━━━ Extrait de page

En guise de conclusion, le Bureau Politique National du RPM a adressé ses condoléances les plus attristées à la famille du défunt et aux militants du Parti ainsi qu’aux proches du défunt et aux sympathisants du Parti.
Yaya Sidibé
DECES ACCIDENTEL DE KADARI BAMBA
Le RPM perd en lui un lieutenant valeureux et le Mali un cadre compétent
La nation malienne a rendu, vendredi 4 novembre, un vibrant hommage à Kadari Bamba, Premier Vice-Président du RPM et Président du Groupe Parlementaire RPM-RDT, tombé l’étendard à la main, ce funeste jeudi du 3 novembre, à la suite d’un accident de la circulation survenu sur l’échangeur du Babemba, côté Darsalam.

━━━━━━
━━━ Matériel fourni

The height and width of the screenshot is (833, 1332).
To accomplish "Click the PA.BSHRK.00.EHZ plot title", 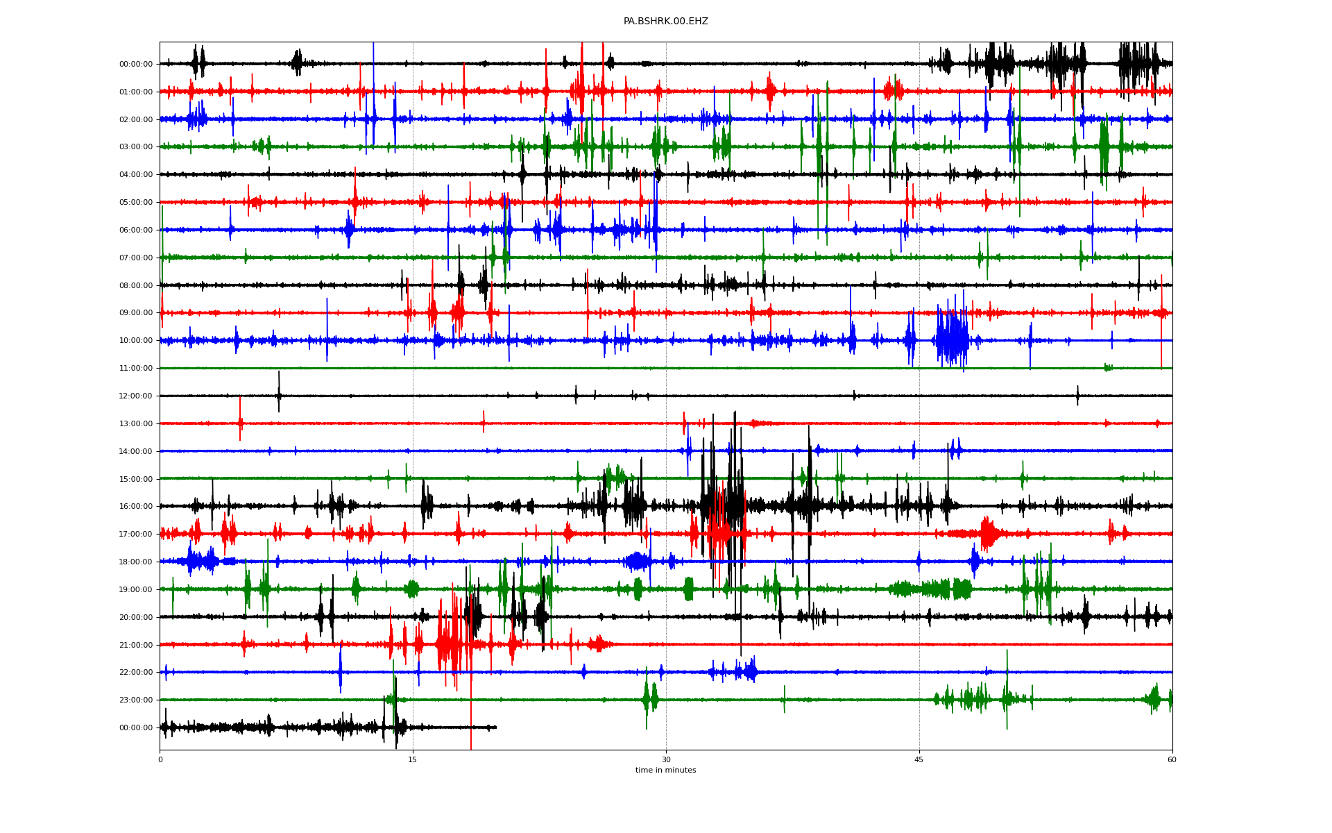I will [665, 22].
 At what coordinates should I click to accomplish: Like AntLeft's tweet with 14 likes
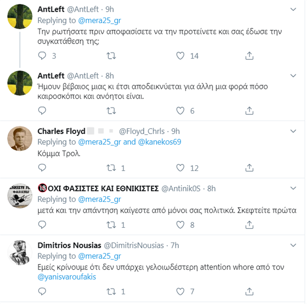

━━━━━━

*Consigne à suivre*. Reprenez l'article sur le décès de Kadari Bamba et prolongez-le à partir de sa dernière phrase. La liste forme un document distinct, sans rapport avec l'article sur le décès de Kadari Bamba.

*Réponse rédigée*.
Les funérailles nationales se sont déroulées à Torokorobougou, au domicile du défunt, le vendredi 4 novembre, en présence du président de la République, Amadou Toumani Touré, du Premier ministre, Ousmane Issoufi Maïga, du Président de l’Assemblée de Nationale, Ibrahim Boubacar Kéïta, non moins Président du RPM et des membres du gouvernement.
L’un des temps forts de cette cérémonie aura été l’élévation au grade de Commandeur de l’Ordre National du Mali. Juste récompense- même si c’est à titre posthume- pour un homme dont la richesse du parcours professionnel n’a d’égale que la densité de sa trajectoire politique.
Du petit village de Sikasso où il est né il y a de cela 69 hivernages à l’échangeur du Babemba où la mort, dans toute sa fureur, a brutalement mis fin à ses ambitions pour le Mali et le RPM, que de chemin parcouru par Kadari Bamba !
Cet ingénieur sorti de l’Ecole Supérieure de Bois (Paris) après des études secondaires au Lycée Terrasson de Fougères (l’actuel Lycée Askia Mohamed) et ses classes préparatoires au Lycée Victor Hugo de Besançon, est avant tout un grand commis de l’Etat.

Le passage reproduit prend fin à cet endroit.